In the records below, find the line that holds "Open the chat icon at bottom-left". Restate it and every later line exactly, stopping at the end and skipping pictures.

*** Records ***

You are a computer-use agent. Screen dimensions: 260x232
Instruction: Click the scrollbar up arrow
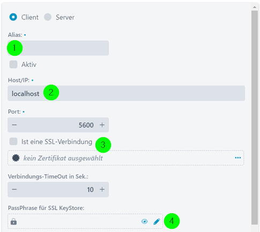pos(255,7)
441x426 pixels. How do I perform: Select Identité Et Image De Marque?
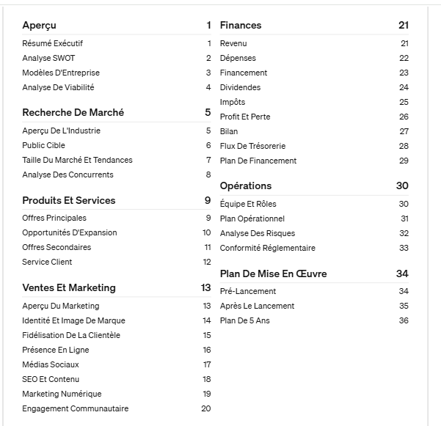117,320
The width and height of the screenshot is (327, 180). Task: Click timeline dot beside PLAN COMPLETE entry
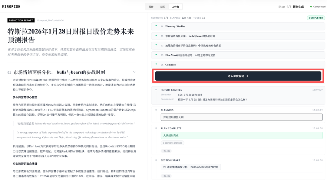156,128
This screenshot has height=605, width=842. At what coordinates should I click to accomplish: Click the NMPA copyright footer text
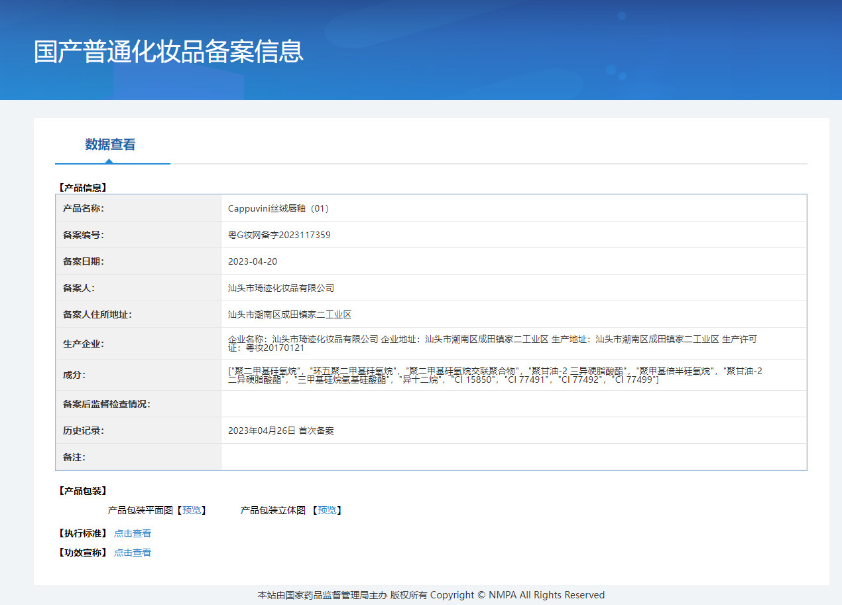[431, 595]
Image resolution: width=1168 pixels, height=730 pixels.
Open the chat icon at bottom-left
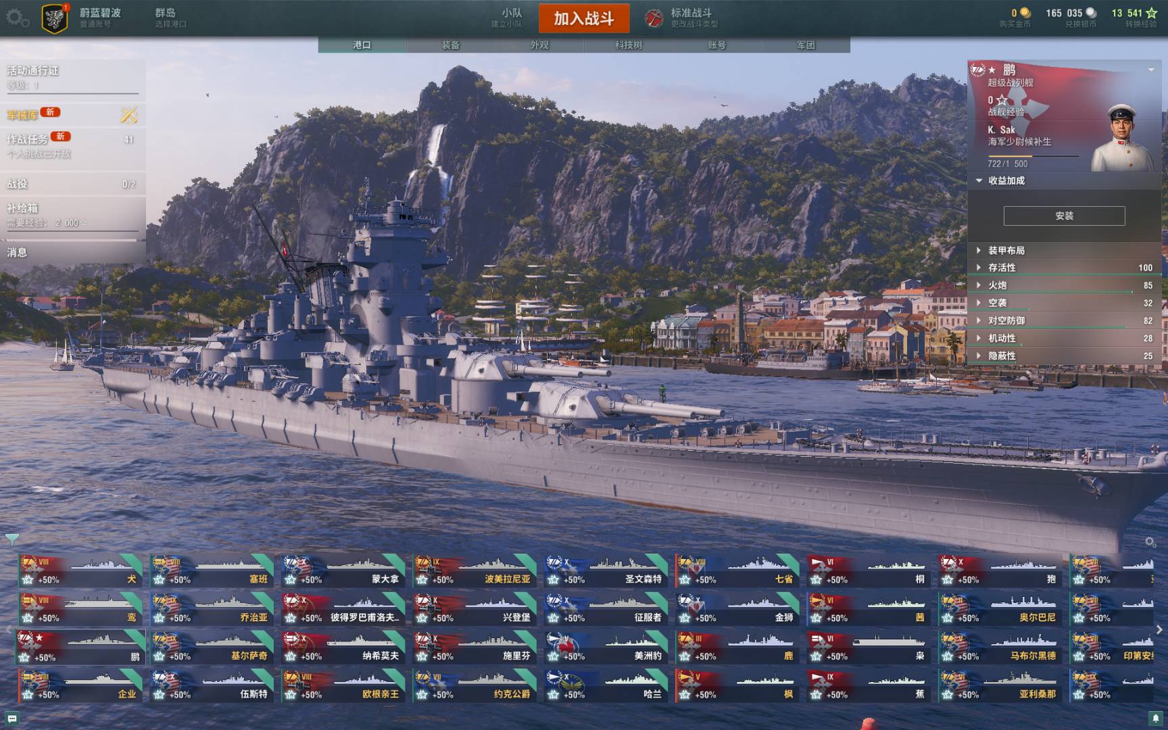pyautogui.click(x=12, y=719)
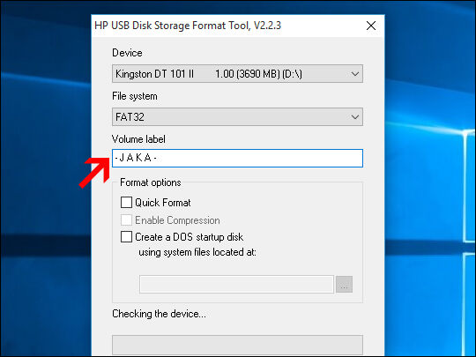476x357 pixels.
Task: Click the Quick Format label text
Action: point(163,203)

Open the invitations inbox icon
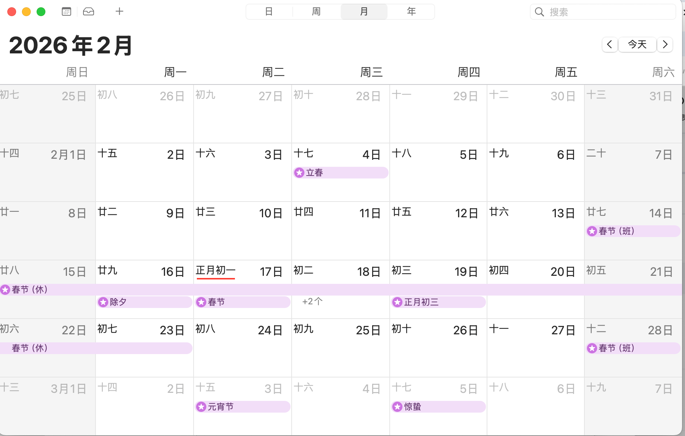(x=89, y=12)
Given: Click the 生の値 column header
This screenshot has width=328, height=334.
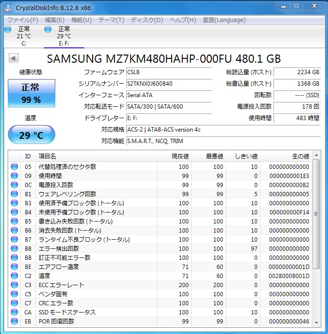Looking at the screenshot, I should pyautogui.click(x=300, y=156).
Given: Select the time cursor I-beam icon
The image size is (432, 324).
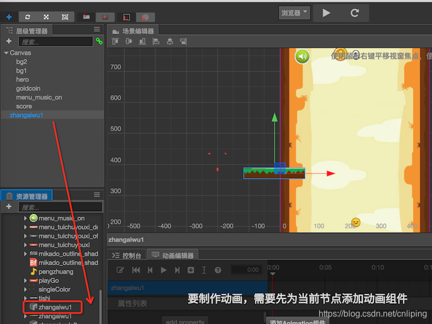Looking at the screenshot, I should coord(204,269).
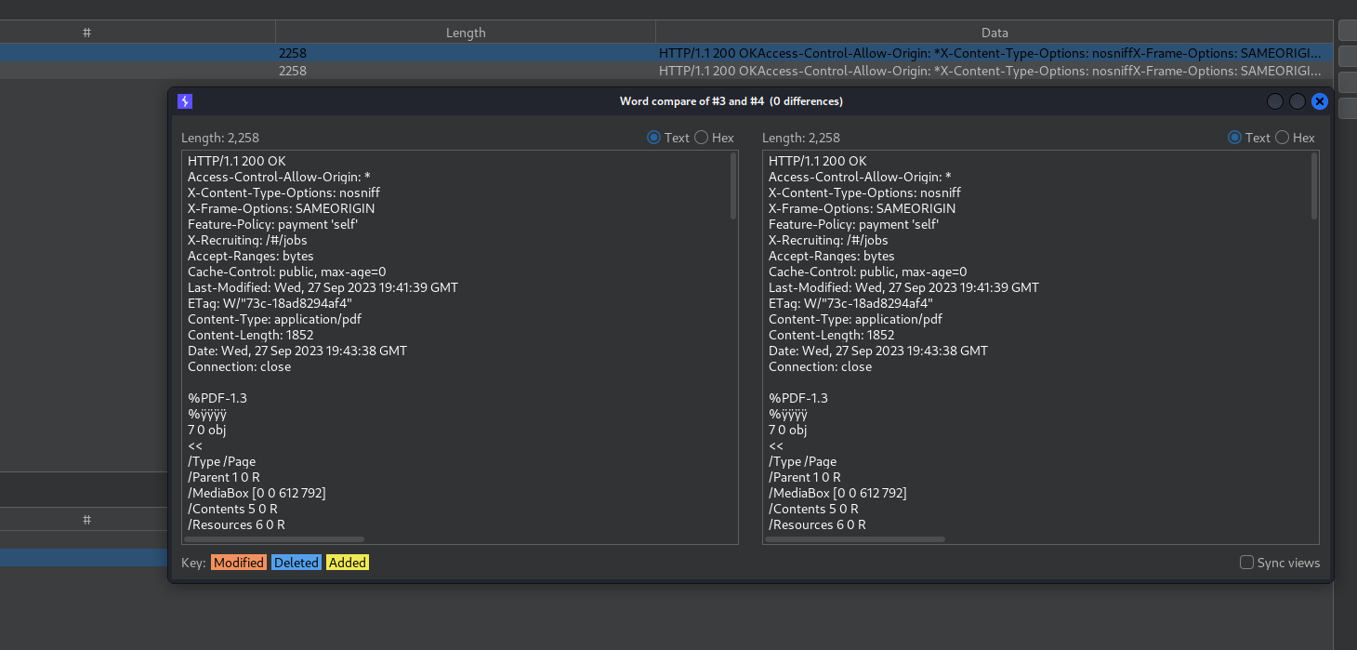Select Text view in the right pane

pyautogui.click(x=1235, y=138)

***

Written response –
Open the chat icon at bottom-left
pyautogui.click(x=12, y=719)
476x357 pixels.
Task: Click the Quick Format label text
Action: point(163,203)

Open the invitations inbox icon
(x=89, y=12)
Given: Click the 生の値 column header
This screenshot has width=328, height=334.
Looking at the screenshot, I should pyautogui.click(x=300, y=156).
Given: Select the time cursor I-beam icon
The image size is (432, 324).
Looking at the screenshot, I should coord(204,269).
Select Text view in the right pane

pyautogui.click(x=1235, y=138)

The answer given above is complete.